Paul Scrivener added, “Discussions with clients and consultants in Cayman and the US point to the fact that the ability to set up PICs will bring new insurance business to Cayman which may well have been lost to other domiciles. Therefore, PICs should provide an important new revenue stream for the Cayman Islands Monetary Authority (“CIMA”) and the Cayman Islands government and keep Cayman on the cutting edge of developments in the global insurance industry.”


A PIC will be regulated by CIMA but, as long as it remains a PIC, it will not need its own insurance licence. Instead it will operate under the umbrella of the licence held by the SPC insurer which controls it. The legislation provides for a straightforward registration process for each PIC with CIMA and of course an initial and annual registration fee, still to be determined.

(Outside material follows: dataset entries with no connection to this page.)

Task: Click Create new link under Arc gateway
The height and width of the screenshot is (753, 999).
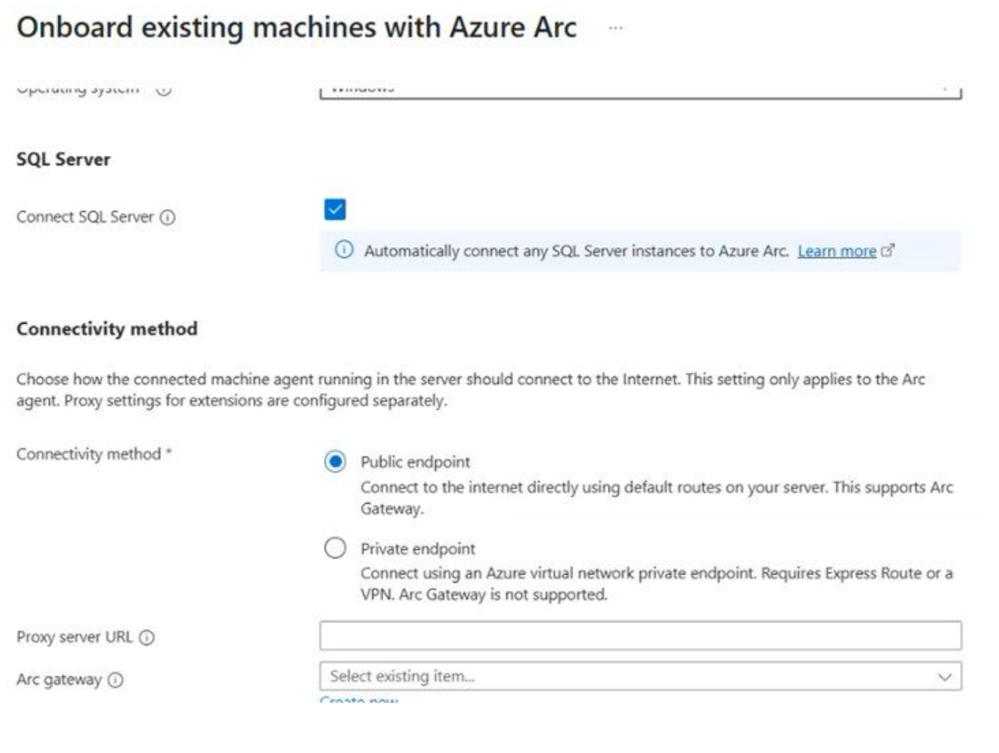Action: pos(358,701)
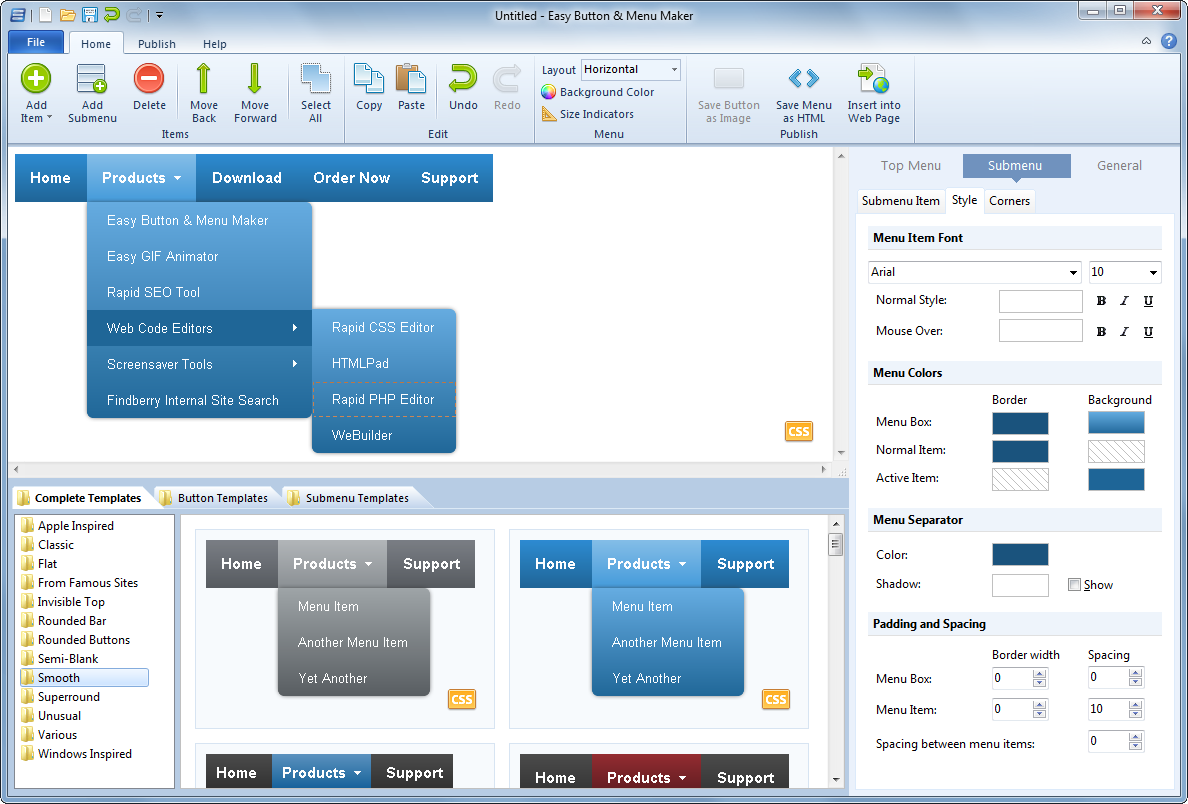The width and height of the screenshot is (1188, 804).
Task: Click the Move Forward arrow icon
Action: pyautogui.click(x=255, y=80)
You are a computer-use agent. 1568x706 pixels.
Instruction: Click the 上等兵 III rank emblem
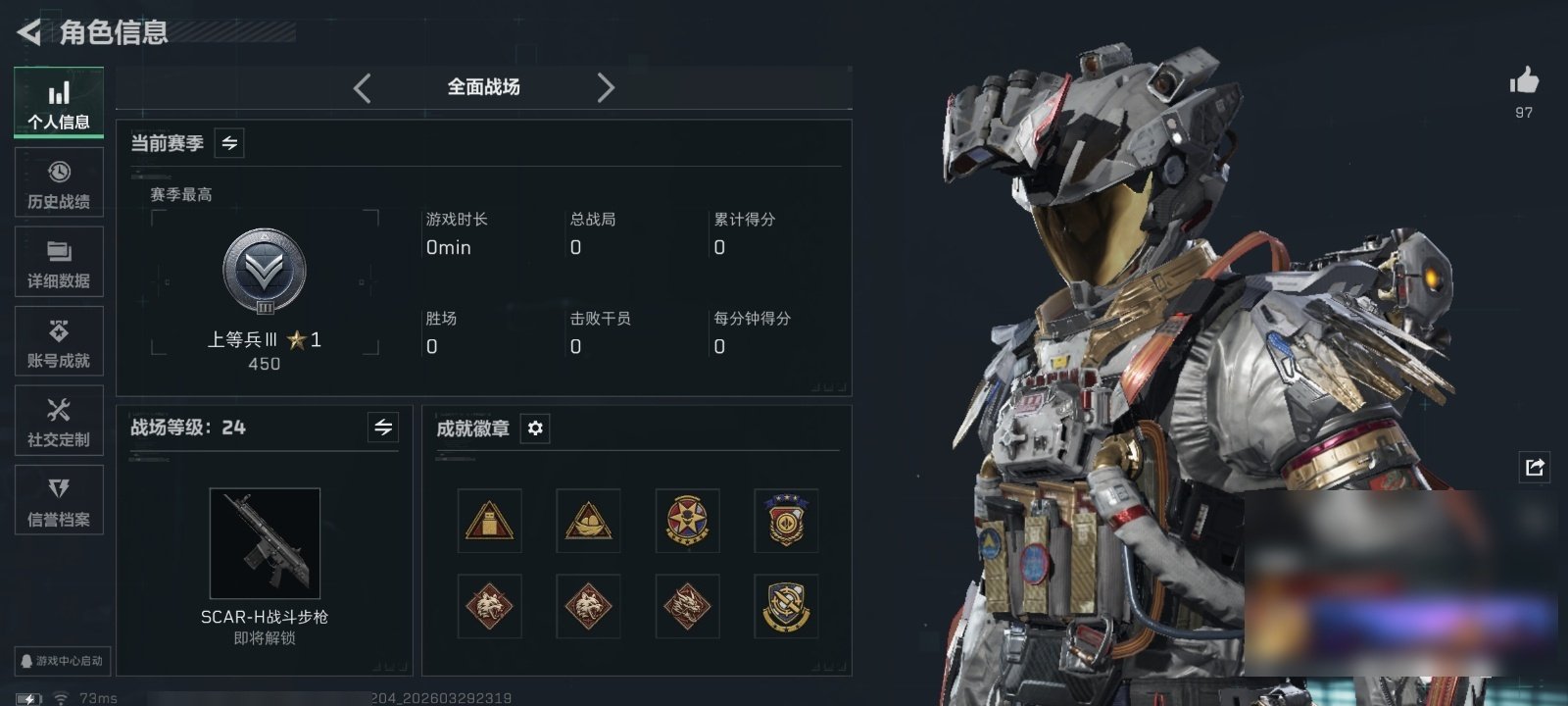pos(265,272)
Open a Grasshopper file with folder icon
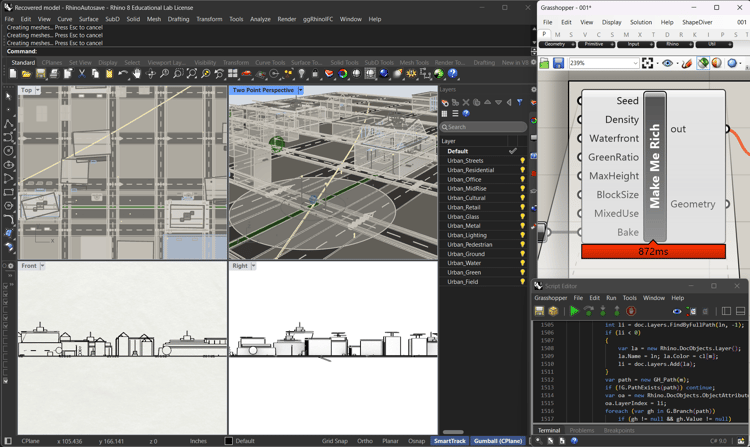The width and height of the screenshot is (750, 447). coord(545,63)
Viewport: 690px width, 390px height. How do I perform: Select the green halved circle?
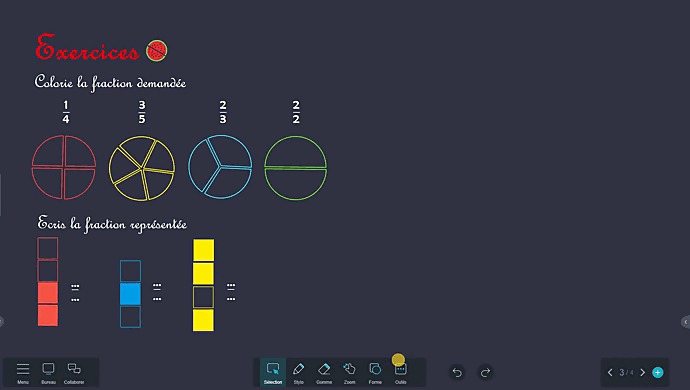pos(295,168)
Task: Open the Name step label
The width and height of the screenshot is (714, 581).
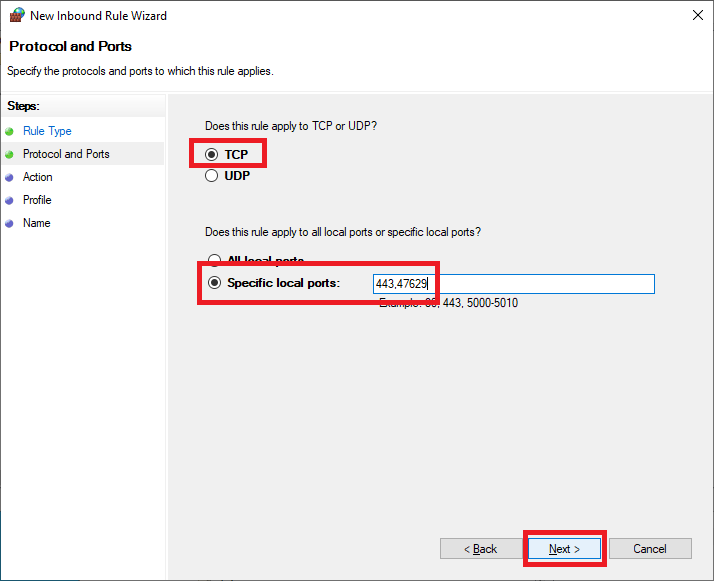Action: pos(36,223)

The level of regulatory oversight that CIMA will have over a PIC would be largely the same as for an unincorporated cell. So, for example, audited financial statements for each PIC will need to be filed with CIMA.

However, the ability for a PIC to simply register with CIMA only applies as long as the PIC is wholly-owned by the cell of a licensed SPC insurer. For example, if a PIC were to be sold off to a third party, perhaps as part of becoming a stand-alone captive, the PIC would have to obtain its own insurance licence.

Only a cell – or strictly the SPC acting on behalf of a cell – will be able to hold the voting shares in the PIC.

The incorporation process

The incorporation of the PIC would be the same as any incorporation in the Cayman Islands – a 24 hour process. The registration of the PIC with CIMA will be largely the same as the current procedure for creating a new cell for an SPC.

The issue that had to be considered was the need for a streamlined process for novating the assets and liabilities of an existing cell program to the underlying PIC. This is addressed by providing for an automatic novation by operation of law by simply filing with CIMA a straightforward declaration sworn by two directors of the SPC containing certain prescribed particulars and obtaining creditor consents.

New Class of Insurer

In addition to introducing PICs, the Amendment Law also creates a new class of insurer – a Class B(iv) insurer – and amends the description of a Class B(iii) insurer so that an insurer will only remain within Class B(Iii) if its annual net earned premiums are less than US$20 million and if greater than that the insurer will fall within Class B(iv). The reason for this further class is to avoid smaller open market reinsurers seeking a Class B(iii) licence rather than applying for the more expensive Class D licence, the licensing category intended for open market reinsurers. The fee for a Class B(iv) licence has not yet been finalised but will fall somewhere between the US$12,800 for a Class B(iii) licence and US$100,000 for a Class D licence.